Fun and interactive simulations with the use of multimedia, such as videos or recordings in the examination itself, opens up the measurement of technical and complex competences. In the meanwhile, this approach helps students focus.. Multimedia is known to engage students in learning, and consequently in assessments. Visual and auditory learners are more focused on the test because of those stimuli rather than just long strings of words and sentences page after page, which strains the brain. (3)
5. You can get reports that make your exams even stronger for the future
Back-end data from LMSs, such as the number of log-ins, time on task, and number of discussion posts, can be linked to hard assessment data such as examinations or performance-based data to provide a fuller assessment of a learner’s effort and progress in an online course. (2)
Most online learning environments give the possibility to generate interesting reports after the assessment took place. Within Blackboard for example, it is just a click away in the column where you find the results in the grade center.

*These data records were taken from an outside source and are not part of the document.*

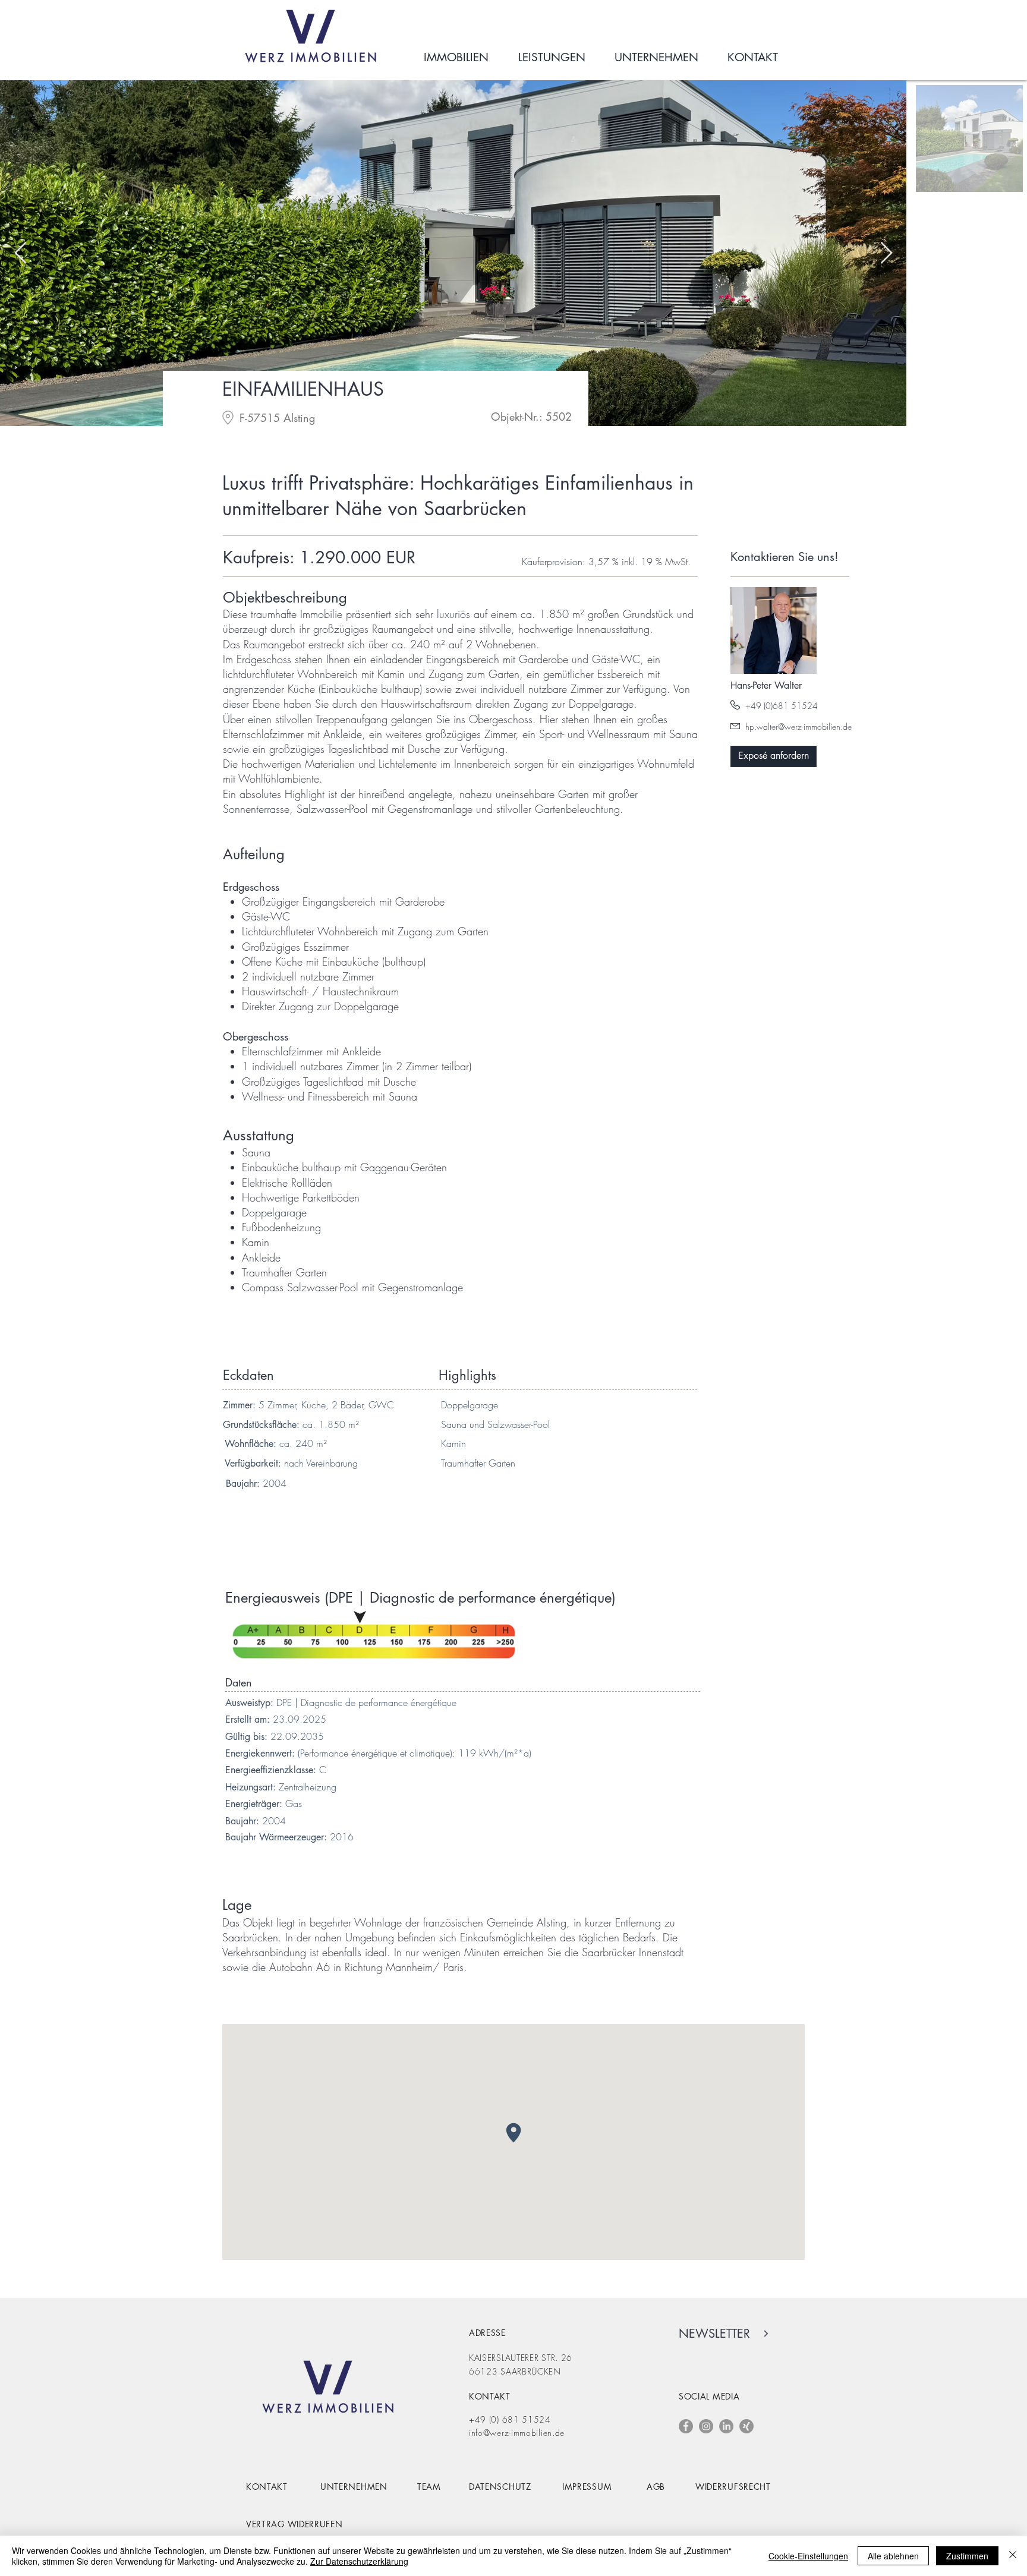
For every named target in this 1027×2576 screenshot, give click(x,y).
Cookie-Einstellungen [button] (808, 2556)
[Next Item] (886, 253)
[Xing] (746, 2426)
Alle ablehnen (893, 2556)
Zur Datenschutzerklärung (359, 2561)
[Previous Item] (20, 253)
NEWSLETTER (714, 2333)
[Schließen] (1013, 2555)
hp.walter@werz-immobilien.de (798, 726)
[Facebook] (686, 2426)
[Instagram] (706, 2426)
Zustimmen (967, 2556)
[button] (773, 756)
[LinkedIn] (726, 2426)
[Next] (765, 2333)
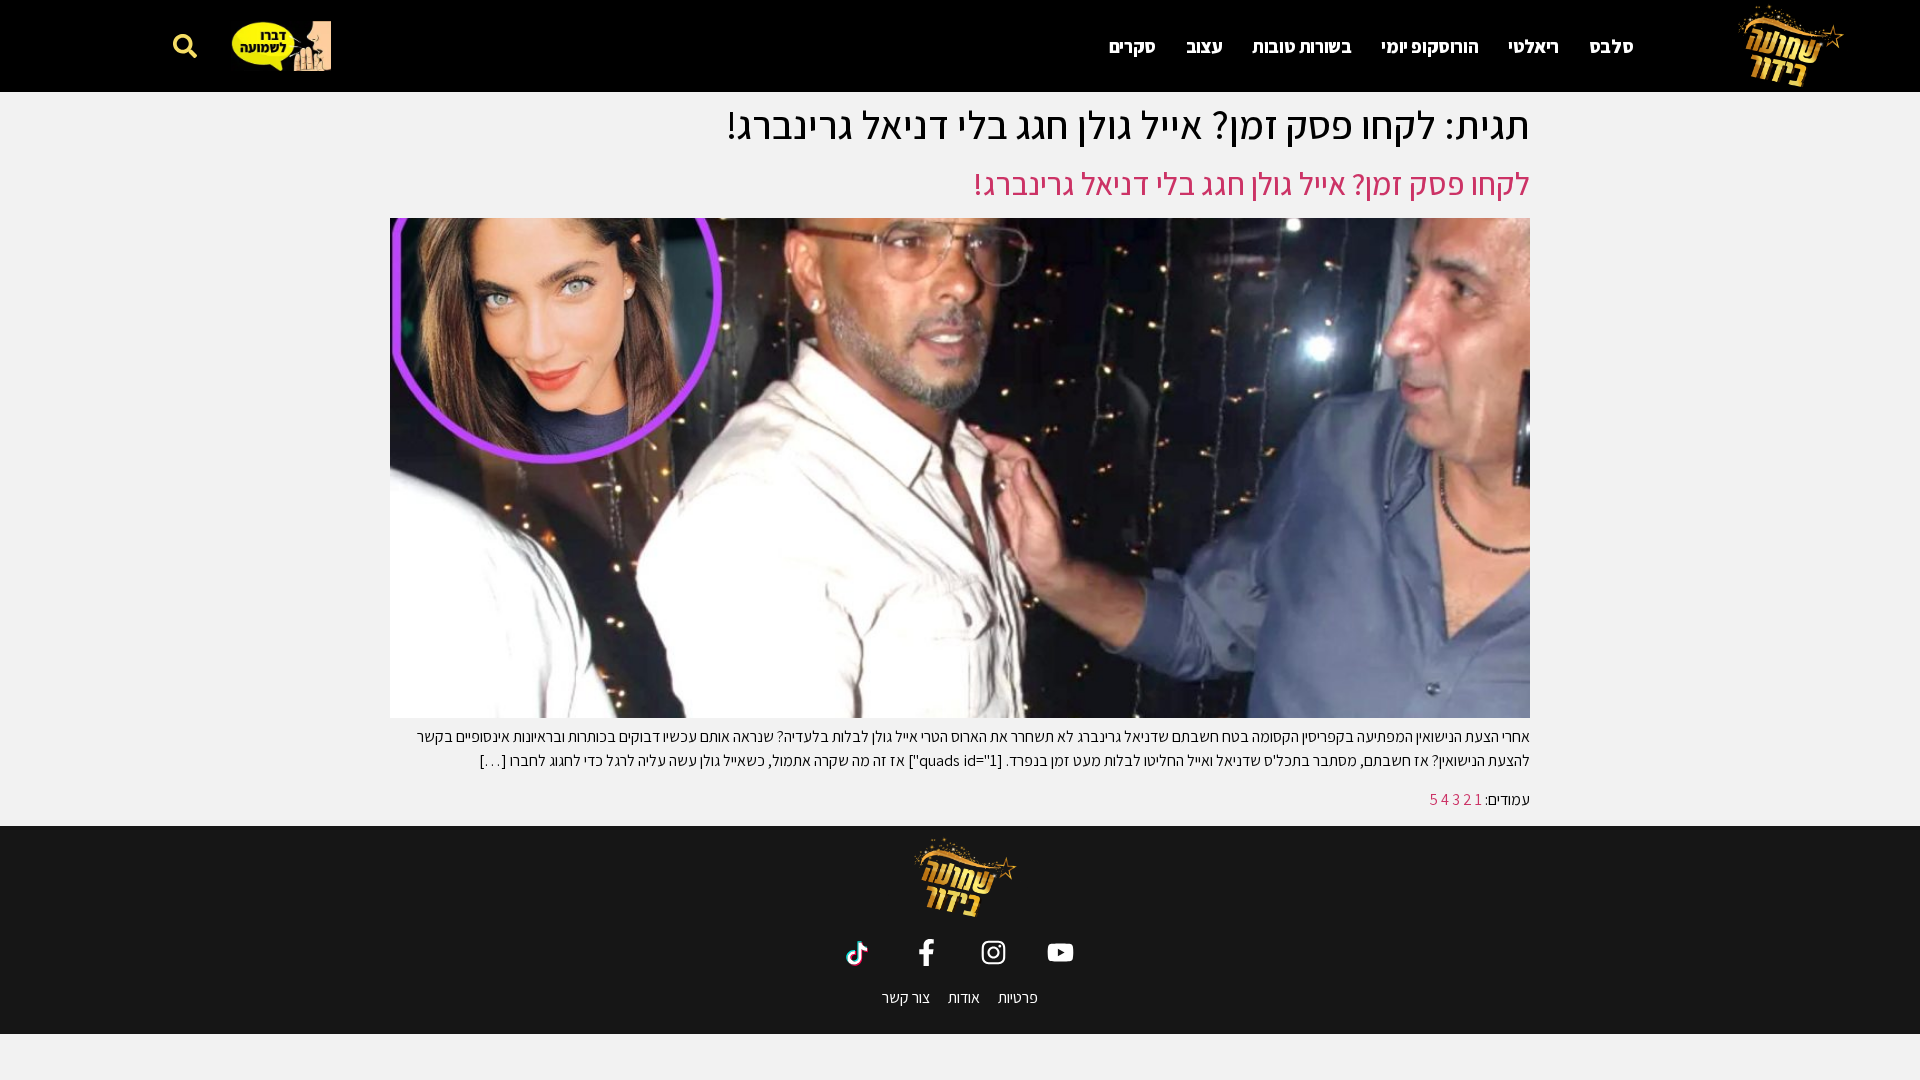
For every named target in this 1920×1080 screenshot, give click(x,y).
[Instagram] (993, 952)
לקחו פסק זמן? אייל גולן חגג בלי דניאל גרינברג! (1251, 183)
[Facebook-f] (926, 952)
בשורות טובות (1301, 46)
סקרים (1132, 46)
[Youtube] (1060, 952)
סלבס (1611, 46)
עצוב (1204, 46)
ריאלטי (1533, 46)
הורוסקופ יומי (1429, 46)
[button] (184, 45)
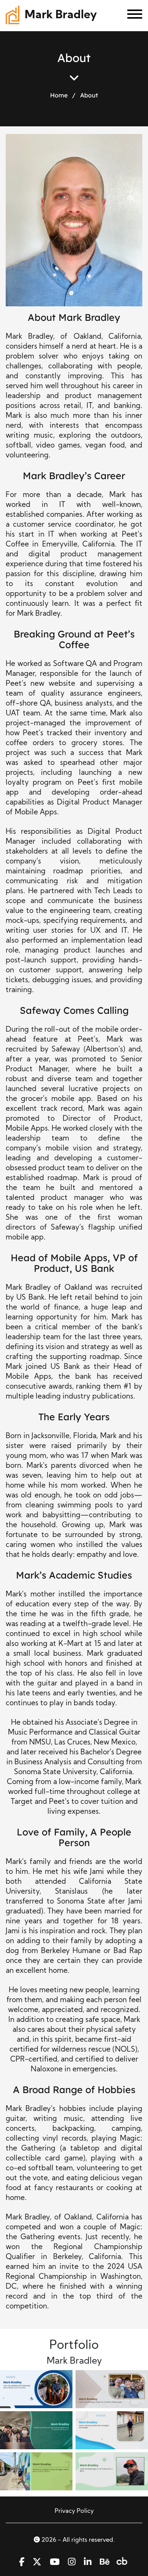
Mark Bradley (61, 15)
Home (59, 95)
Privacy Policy (74, 2511)
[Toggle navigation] (131, 15)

You get a lot of feedback from such a report! Feedback consists in a ranking of your questions and a division in reasonable, honest and good questions. Also a ranking in the level of difficulty: simple, average and difficult questions. The time the students needed to answer each question and the total exam. Based on this report, you get a lot of feedback to improve your pool of questions. The major - and easiest - adjustment will be the accurate determination of the timing of the exam. Maybe you thought they would work an hour on the questions but when you notice in the report that the average time was 35 minutes, next time you will adjust your timing to 40 minutes which is a fair and more accurate timing of your exam.
6. A digital peer assessment tool facilitates and objectifies the assessment of attitudes
Learning management systems also invested more in peer assessment tools. Blackboard for example, offers one tool for group-, peer- and self assessment. Using such a tool, attitudes can be appreciated, qualified and quantified in an objective way. If you try a peer assessment in a non-digital way, you get tons of paperwork and calculations ahead. That is the main reason why few teachers use peer assessment, which is a pity. During the pandemic, several teachers discovered for the first time the advantages of the build-in-tool. A good peer assessment tool facilitates the whole process, including the creation of criteria. Criteria you indicate to use for the student and/or for peers and/or for the teacher. Without a good tool, assessing those criteria is a far more delicate matter.
Conclusion
Back to "normal" in 2021-2022? Please no... Let us embrace these opportunities and integrate them for a better education. The tail wags the dog, optimizing the evaluation creates a stronger learning environment.